#### [Instruction]
Return all of the rows below verbatim, preserving every character and line break.

#### [Position data for elements and text]

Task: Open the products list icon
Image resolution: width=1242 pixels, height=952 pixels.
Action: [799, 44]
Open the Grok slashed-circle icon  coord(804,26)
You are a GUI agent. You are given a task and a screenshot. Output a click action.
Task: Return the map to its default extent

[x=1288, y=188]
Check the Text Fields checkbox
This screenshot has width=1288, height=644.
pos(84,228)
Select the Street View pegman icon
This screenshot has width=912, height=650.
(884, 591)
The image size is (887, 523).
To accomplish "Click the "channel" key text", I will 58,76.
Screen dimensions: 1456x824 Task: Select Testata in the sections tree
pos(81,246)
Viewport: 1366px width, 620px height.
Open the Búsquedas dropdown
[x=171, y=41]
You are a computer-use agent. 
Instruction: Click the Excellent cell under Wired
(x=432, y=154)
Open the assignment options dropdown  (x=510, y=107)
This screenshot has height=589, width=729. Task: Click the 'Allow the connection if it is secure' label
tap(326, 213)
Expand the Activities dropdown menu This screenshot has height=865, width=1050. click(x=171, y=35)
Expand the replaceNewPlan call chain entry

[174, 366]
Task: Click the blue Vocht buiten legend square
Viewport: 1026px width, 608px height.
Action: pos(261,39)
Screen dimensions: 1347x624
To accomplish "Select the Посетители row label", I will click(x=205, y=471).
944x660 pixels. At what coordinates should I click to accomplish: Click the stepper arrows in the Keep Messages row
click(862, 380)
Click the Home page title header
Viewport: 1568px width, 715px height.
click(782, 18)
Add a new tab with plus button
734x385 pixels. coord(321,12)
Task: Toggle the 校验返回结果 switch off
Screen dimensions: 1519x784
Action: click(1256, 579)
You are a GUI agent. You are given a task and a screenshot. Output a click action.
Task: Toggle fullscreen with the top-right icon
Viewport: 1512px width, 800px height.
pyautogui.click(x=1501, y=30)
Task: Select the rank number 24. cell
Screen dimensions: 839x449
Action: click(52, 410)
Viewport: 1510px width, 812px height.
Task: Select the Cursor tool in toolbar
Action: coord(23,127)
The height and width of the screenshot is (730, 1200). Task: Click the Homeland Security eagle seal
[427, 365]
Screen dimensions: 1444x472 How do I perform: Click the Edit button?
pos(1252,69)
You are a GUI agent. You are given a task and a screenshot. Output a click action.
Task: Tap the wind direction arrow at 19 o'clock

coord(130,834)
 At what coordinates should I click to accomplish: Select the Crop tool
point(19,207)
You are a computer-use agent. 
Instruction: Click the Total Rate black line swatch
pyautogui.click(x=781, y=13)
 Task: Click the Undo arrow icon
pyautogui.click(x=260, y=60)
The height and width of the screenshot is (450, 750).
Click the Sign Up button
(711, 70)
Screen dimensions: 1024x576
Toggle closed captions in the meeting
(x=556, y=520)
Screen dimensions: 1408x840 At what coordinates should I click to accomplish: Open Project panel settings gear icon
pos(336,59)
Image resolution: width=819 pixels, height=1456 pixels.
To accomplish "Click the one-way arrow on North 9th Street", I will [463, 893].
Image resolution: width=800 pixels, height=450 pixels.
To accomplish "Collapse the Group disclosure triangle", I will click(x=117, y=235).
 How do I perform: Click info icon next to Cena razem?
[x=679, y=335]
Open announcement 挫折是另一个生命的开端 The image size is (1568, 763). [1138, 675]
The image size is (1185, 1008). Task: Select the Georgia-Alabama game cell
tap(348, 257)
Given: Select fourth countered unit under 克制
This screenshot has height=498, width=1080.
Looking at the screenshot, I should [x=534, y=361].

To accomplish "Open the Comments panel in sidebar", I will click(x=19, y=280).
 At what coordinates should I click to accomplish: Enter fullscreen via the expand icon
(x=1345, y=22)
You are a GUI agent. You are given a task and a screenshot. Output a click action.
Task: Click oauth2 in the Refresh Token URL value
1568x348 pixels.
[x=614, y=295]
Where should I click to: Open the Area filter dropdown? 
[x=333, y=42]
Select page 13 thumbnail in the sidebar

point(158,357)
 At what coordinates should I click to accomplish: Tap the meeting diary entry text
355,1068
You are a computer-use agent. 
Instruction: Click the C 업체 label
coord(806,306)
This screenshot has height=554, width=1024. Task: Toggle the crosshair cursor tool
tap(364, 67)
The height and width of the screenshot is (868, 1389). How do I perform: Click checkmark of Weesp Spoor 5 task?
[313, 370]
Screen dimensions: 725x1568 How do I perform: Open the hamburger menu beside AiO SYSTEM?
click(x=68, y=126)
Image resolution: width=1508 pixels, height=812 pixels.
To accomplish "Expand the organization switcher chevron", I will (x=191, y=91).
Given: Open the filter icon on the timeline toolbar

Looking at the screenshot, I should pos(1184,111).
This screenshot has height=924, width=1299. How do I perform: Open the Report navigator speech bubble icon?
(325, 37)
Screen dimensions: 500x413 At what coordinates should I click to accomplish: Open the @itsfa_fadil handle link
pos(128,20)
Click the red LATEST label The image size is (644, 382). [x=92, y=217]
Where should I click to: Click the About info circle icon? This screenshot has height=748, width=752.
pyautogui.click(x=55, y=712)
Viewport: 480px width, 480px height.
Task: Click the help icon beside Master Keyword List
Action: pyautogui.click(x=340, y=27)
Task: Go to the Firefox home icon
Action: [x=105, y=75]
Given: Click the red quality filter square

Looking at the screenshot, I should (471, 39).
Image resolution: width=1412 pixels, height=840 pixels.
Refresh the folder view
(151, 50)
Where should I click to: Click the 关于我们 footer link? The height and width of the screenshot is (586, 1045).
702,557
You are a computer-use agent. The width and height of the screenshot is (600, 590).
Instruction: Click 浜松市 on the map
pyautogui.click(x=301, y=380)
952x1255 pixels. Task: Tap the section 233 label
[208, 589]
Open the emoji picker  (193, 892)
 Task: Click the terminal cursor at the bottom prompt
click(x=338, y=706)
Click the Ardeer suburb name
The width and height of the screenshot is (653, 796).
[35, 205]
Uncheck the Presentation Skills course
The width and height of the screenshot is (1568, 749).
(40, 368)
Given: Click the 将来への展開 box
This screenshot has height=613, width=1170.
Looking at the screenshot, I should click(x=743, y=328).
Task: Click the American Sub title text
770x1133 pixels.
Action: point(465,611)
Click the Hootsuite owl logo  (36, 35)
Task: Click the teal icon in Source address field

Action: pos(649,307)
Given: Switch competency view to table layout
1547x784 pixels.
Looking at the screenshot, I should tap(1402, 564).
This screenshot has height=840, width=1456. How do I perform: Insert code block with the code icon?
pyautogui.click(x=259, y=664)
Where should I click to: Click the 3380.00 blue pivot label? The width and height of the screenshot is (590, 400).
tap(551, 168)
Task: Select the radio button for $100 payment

#### [Correct response]
Task: Open the products list icon
Image resolution: width=1242 pixels, height=952 pixels.
Action: [799, 44]
Open the Grok slashed-circle icon  coord(804,26)
You are a GUI agent. You are given a task and a screenshot. Output a click action.
Task: Return the map to its default extent

[x=1288, y=188]
Check the Text Fields checkbox
This screenshot has width=1288, height=644.
pos(84,228)
Select the Street View pegman icon
This screenshot has width=912, height=650.
(884, 591)
The image size is (887, 523).
To accomplish "Click the "channel" key text", I will 58,76.
Screen dimensions: 1456x824 Task: Select Testata in the sections tree
pos(81,246)
Viewport: 1366px width, 620px height.
Open the Búsquedas dropdown
[x=171, y=41]
You are a computer-use agent. 
Instruction: Click the Excellent cell under Wired
(x=432, y=154)
Open the assignment options dropdown  (x=510, y=107)
This screenshot has height=589, width=729. Task: Click the 'Allow the connection if it is secure' label
tap(326, 213)
Expand the Activities dropdown menu This screenshot has height=865, width=1050. click(x=171, y=35)
Expand the replaceNewPlan call chain entry

[174, 366]
Task: Click the blue Vocht buiten legend square
Viewport: 1026px width, 608px height.
Action: pos(261,39)
Screen dimensions: 1347x624
To accomplish "Select the Посетители row label", I will click(x=205, y=471).
944x660 pixels. At what coordinates should I click to accomplish: Click the stepper arrows in the Keep Messages row
click(862, 380)
Click the Home page title header
Viewport: 1568px width, 715px height.
click(782, 18)
Add a new tab with plus button
734x385 pixels. coord(321,12)
Task: Toggle the 校验返回结果 switch off
Screen dimensions: 1519x784
Action: click(1256, 579)
You are a GUI agent. You are given a task and a screenshot. Output a click action.
Task: Toggle fullscreen with the top-right icon
Viewport: 1512px width, 800px height.
pyautogui.click(x=1501, y=30)
Task: Select the rank number 24. cell
Screen dimensions: 839x449
Action: click(52, 410)
Viewport: 1510px width, 812px height.
Task: Select the Cursor tool in toolbar
Action: coord(23,127)
The height and width of the screenshot is (730, 1200). Task: Click the Homeland Security eagle seal
[427, 365]
Screen dimensions: 1444x472 How do I perform: Click the Edit button?
pos(1252,69)
You are a GUI agent. You are given a task and a screenshot. Output a click action.
Task: Tap the wind direction arrow at 19 o'clock

coord(130,834)
 At what coordinates should I click to accomplish: Select the Crop tool
point(19,207)
You are a computer-use agent. 
Instruction: Click the Total Rate black line swatch
pyautogui.click(x=781, y=13)
 Task: Click the Undo arrow icon
pyautogui.click(x=260, y=60)
The height and width of the screenshot is (450, 750).
Click the Sign Up button
(711, 70)
Screen dimensions: 1024x576
Toggle closed captions in the meeting
(x=556, y=520)
Screen dimensions: 1408x840 At what coordinates should I click to accomplish: Open Project panel settings gear icon
pos(336,59)
Image resolution: width=819 pixels, height=1456 pixels.
To accomplish "Click the one-way arrow on North 9th Street", I will [463, 893].
Image resolution: width=800 pixels, height=450 pixels.
To accomplish "Collapse the Group disclosure triangle", I will click(x=117, y=235).
 How do I perform: Click info icon next to Cena razem?
[x=679, y=335]
Open announcement 挫折是另一个生命的开端 The image size is (1568, 763). [1138, 675]
The image size is (1185, 1008). Task: Select the Georgia-Alabama game cell
tap(348, 257)
Given: Select fourth countered unit under 克制
This screenshot has height=498, width=1080.
Looking at the screenshot, I should [x=534, y=361].

To accomplish "Open the Comments panel in sidebar", I will click(x=19, y=280).
 At what coordinates should I click to accomplish: Enter fullscreen via the expand icon
(x=1345, y=22)
You are a GUI agent. You are given a task and a screenshot. Output a click action.
Task: Click oauth2 in the Refresh Token URL value
1568x348 pixels.
[x=614, y=295]
Where should I click to: Open the Area filter dropdown? 
[x=333, y=42]
Select page 13 thumbnail in the sidebar

point(158,357)
 At what coordinates should I click to accomplish: Tap the meeting diary entry text
355,1068
You are a computer-use agent. 
Instruction: Click the C 업체 label
coord(806,306)
This screenshot has height=554, width=1024. Task: Toggle the crosshair cursor tool
tap(364, 67)
The height and width of the screenshot is (868, 1389). How do I perform: Click checkmark of Weesp Spoor 5 task?
[313, 370]
Screen dimensions: 725x1568 How do I perform: Open the hamburger menu beside AiO SYSTEM?
click(x=68, y=126)
Image resolution: width=1508 pixels, height=812 pixels.
To accomplish "Expand the organization switcher chevron", I will (x=191, y=91).
Given: Open the filter icon on the timeline toolbar

Looking at the screenshot, I should pos(1184,111).
This screenshot has height=924, width=1299. How do I perform: Open the Report navigator speech bubble icon?
(325, 37)
Screen dimensions: 500x413 At what coordinates should I click to accomplish: Open the @itsfa_fadil handle link
pos(128,20)
Click the red LATEST label The image size is (644, 382). [x=92, y=217]
Where should I click to: Click the About info circle icon? This screenshot has height=748, width=752.
pyautogui.click(x=55, y=712)
Viewport: 480px width, 480px height.
Task: Click the help icon beside Master Keyword List
Action: pyautogui.click(x=340, y=27)
Task: Go to the Firefox home icon
Action: [x=105, y=75]
Given: Click the red quality filter square

Looking at the screenshot, I should (471, 39).
Image resolution: width=1412 pixels, height=840 pixels.
Refresh the folder view
(151, 50)
Where should I click to: Click the 关于我们 footer link? The height and width of the screenshot is (586, 1045).
702,557
You are a computer-use agent. The width and height of the screenshot is (600, 590).
Instruction: Click 浜松市 on the map
pyautogui.click(x=301, y=380)
952x1255 pixels. Task: Tap the section 233 label
[208, 589]
Open the emoji picker  (193, 892)
 Task: Click the terminal cursor at the bottom prompt
click(x=338, y=706)
Click the Ardeer suburb name
The width and height of the screenshot is (653, 796).
[35, 205]
Uncheck the Presentation Skills course
The width and height of the screenshot is (1568, 749).
(40, 368)
Given: Click the 将来への展開 box
This screenshot has height=613, width=1170.
Looking at the screenshot, I should click(x=743, y=328).
Task: Click the American Sub title text
770x1133 pixels.
Action: point(465,611)
Click the Hootsuite owl logo  (36, 35)
Task: Click the teal icon in Source address field

Action: pos(649,307)
Given: Switch competency view to table layout
1547x784 pixels.
Looking at the screenshot, I should tap(1402, 564).
This screenshot has height=840, width=1456. How do I perform: Insert code block with the code icon?
pyautogui.click(x=259, y=664)
Where should I click to: Click the 3380.00 blue pivot label? The width and height of the screenshot is (590, 400).
tap(551, 168)
Task: Select the radio button for $100 payment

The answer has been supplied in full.